Mass psychology and demographics may be largely to blame in the 1930s, in a similar fashion to today's economy. Bob Prechter has talked about this important influence on the economy for decades and I thought him loony.  If he has contributed anything of usefulness to our knowledge of the economy, I would say his view of changing mass psychology is his greatest.

My grandfather grew up in the 1920s and 1930s and refused until his death 60 years later to invest a dime in the stock market.  His basis of thinking revolved around the devastating impact of the 1929 stock crash and bear market into 1933.

While baby-boomers were large net savers in the 1980s and 1990s that fueled the monster rise in stock values in the U.S., their aging and retirement years now is a solid singular argument against any type of prolonged bull market in stocks or real estate for another 10-15 years.

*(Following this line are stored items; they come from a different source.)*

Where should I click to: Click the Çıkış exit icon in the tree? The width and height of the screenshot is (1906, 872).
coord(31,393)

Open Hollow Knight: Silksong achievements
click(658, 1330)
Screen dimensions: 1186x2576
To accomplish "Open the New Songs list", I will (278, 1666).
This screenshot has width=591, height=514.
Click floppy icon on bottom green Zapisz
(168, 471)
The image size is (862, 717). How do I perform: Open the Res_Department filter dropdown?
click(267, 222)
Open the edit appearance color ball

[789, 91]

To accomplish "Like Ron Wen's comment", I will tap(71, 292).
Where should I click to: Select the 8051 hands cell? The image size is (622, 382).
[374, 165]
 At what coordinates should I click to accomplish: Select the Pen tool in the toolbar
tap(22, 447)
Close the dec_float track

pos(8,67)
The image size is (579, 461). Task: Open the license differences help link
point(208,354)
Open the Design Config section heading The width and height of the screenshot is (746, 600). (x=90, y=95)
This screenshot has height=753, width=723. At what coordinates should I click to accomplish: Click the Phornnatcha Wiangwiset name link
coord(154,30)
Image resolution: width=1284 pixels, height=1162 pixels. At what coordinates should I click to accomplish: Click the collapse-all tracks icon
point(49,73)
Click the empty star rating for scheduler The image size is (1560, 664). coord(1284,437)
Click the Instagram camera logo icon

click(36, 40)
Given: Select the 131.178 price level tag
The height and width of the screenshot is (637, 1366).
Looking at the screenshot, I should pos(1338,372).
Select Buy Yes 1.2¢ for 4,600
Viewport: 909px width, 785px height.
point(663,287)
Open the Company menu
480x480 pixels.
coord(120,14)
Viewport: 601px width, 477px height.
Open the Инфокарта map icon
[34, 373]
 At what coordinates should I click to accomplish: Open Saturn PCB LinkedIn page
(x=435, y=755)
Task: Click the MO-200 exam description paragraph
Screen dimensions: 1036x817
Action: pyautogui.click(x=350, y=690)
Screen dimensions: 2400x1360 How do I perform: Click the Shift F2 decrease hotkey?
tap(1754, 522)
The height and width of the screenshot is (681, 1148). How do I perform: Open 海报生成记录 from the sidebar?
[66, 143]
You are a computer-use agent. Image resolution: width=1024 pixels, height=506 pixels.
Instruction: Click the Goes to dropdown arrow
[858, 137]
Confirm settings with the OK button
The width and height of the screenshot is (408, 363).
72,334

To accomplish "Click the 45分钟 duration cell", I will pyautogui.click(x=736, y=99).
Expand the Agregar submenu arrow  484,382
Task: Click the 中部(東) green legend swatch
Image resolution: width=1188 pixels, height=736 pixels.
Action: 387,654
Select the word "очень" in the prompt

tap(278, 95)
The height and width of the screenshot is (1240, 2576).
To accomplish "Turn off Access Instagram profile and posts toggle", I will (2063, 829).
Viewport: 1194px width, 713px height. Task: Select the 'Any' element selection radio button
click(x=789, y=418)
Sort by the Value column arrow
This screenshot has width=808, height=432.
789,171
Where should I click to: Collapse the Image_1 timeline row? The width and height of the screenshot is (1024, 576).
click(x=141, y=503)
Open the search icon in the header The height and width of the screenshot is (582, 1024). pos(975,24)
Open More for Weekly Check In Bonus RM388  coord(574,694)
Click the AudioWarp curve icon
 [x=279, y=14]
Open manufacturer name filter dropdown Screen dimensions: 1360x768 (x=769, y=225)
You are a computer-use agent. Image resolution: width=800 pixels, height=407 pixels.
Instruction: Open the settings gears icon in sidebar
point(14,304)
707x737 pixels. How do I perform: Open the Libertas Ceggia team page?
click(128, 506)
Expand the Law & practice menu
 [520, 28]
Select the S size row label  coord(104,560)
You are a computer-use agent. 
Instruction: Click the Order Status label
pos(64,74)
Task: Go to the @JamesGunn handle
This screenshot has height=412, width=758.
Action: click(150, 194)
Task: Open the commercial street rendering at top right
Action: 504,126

Plenty of Gen X and Y individuals will never seriously invest in stocks or real estate after growing up in the Tech bust then Real Estate bust years.  Getting burned by their first experiences will stay with them a lifetime, and is a formed foundation for future reasoning.

While previous Depressions saw bear markets in stocks, their impact on investor "psychology" en masse were not as pronounced.

The economy and spending patterns are a function of (1) jobs and income, (2) availability of credit, and (3) confidence that the economy will improve in the near term.  Today we have weaker than typical scores on all three.

Free trade is nice and helpful, if all sides are playing the same game.  The 1920s-1930s saw a global depression from a number of factors pulling things down, a perfect storm, if you will.

The similarities to today are real, because so many factors are holding U.S. back, even more so considering the  current U.S. sovereign debt mess that did NOT exist in the 1930s, derivatives meltdowns, student loans, credit card debt, etc.

Bill Gross of PIMCO agrees, and put out his slow or no growth forecast this week regarding U.S. prospects for the next deacde.

We can all look at the 1990-present Japanese example of aging populations and a devastated national psyche as additional PROOF that consumer and investor sentiment can be damaged for many deacdes at a time.